Otto marzo: Svimez, “al Sud servizi per l’infanzia carenti” influenzano scarsa partecipazione femminile

“La scarsa partecipazione femminile è connessa all’incapacità delle politiche italiane di welfare e del lavoro di conciliare la vita lavorativa a quella familiare, causando anche incertezza economica e una modifica dei comportamenti sociali, tra cui la riduzione del tasso di fertilità delle italiane”. Lo evidenzia la ricerca della Svimez, in occasione della Gionata internazionale della donna che si celebra l’8 marzo. “Nell’ultimo decennio le donne meridionali sono passate dai tassi di fertilità molto più elevati rispetto a quelle del Centro-Nord a tassi sensibilmente più bassi: 1,29 figli per donna al Sud rispetto a 1,34 nelle regioni centrali e settentrionali”, sottolinea la ricerca.
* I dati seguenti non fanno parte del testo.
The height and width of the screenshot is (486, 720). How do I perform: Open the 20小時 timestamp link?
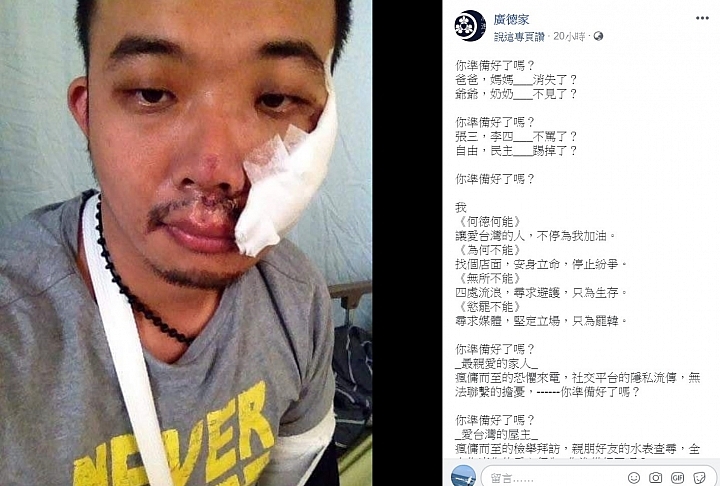(x=569, y=37)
Ciò “è anche una conseguenza di servizi per l’infanzia offerti dalla pubblica amministrazione alquanto carenti: nel Mezzogiorno la percentuale di bambini minori di tre anni che ha usufruito di servizi per l’infanzia è del 2% in Calabria, del 3% in Campania, del 4,8% in Sicilia, con una media meridionale pari appena al 5%, contro il 16,6% del Centro-Nord, con punte di oltre il 20% in Trentino, in Friuli, in Valle d’Aosta, in Emilia, in Toscana”. Per quanto riguarda la cura degli anziani, “altra mansione alla quale le donne sono il più volte costrette a sopperire alla carenza di servizi adeguati, sempre in base ai dati Istat, la spesa pro capite per gli over 65 anni è al Centro-Nord di 119 euro in un anno e al Sud di 55 euro”.